Hugh and Claire’s child was just the beginning. From that babe, a better future became possible. He’d seen it. Orchestrated it.

One life saved to birth a new generation of invention needed to prevent tragedy.

One life to make the changes the future world needed to carry on.

One life secured to save the lives of so many.

It was worth the sacrifice he’d made, whether Jameson acknowledged that or not.

Jameson sneered at him. “I knew the moment Mark-Davis came up with a working time portal—primitive as it was—something wasn’t right. No one else was even close to such a breakthrough. I know. I’ve been tracking it all for years. I should have expected from the get-go you had something to do with it. It stinks of you and your fucked up fairy tale mission.”

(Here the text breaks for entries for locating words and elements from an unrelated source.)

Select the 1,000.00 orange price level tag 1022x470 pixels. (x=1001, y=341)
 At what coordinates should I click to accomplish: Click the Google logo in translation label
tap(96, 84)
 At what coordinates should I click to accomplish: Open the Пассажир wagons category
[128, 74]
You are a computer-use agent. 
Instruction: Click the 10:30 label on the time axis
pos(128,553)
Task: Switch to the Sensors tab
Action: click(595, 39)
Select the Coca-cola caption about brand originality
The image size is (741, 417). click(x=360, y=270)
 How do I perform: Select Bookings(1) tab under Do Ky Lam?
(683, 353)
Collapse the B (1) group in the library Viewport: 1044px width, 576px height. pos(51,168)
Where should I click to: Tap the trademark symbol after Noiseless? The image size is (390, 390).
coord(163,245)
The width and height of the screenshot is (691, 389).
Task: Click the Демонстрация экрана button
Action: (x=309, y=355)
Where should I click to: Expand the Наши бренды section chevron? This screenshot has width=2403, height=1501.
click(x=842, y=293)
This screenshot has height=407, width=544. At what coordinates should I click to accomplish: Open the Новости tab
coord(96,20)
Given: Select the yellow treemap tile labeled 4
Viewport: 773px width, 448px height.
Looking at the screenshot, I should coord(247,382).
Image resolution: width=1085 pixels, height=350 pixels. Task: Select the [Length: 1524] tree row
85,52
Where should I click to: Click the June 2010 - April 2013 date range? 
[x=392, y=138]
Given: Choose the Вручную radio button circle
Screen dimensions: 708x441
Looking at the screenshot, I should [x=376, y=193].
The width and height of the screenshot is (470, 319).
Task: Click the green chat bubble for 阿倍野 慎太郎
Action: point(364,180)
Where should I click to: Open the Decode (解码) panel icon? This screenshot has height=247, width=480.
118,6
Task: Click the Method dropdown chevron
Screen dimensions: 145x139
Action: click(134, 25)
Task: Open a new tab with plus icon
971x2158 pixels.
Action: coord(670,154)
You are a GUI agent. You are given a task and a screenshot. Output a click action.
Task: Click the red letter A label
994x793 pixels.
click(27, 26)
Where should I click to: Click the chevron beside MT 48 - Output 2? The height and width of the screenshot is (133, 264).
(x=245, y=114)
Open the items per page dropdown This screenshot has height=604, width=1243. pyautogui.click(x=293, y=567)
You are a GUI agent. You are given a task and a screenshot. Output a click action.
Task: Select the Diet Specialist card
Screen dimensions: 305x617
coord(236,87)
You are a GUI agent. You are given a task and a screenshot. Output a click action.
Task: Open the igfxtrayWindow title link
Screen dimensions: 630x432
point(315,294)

“’Tis nae fairy tale, lad. We made mistakes. We all did,” Donell tried to change Jameson’s mind again. “We were the ones who made the annihilation of our way of life possible to begin with. We did it. I was the only one who kent we had to fix it. Whatever the cost.”

Jameson chuckled humorlessly. “So, you set me down in the middle of a nightmare I couldn’t escape. Did you think I wouldn’t continue to fight you?”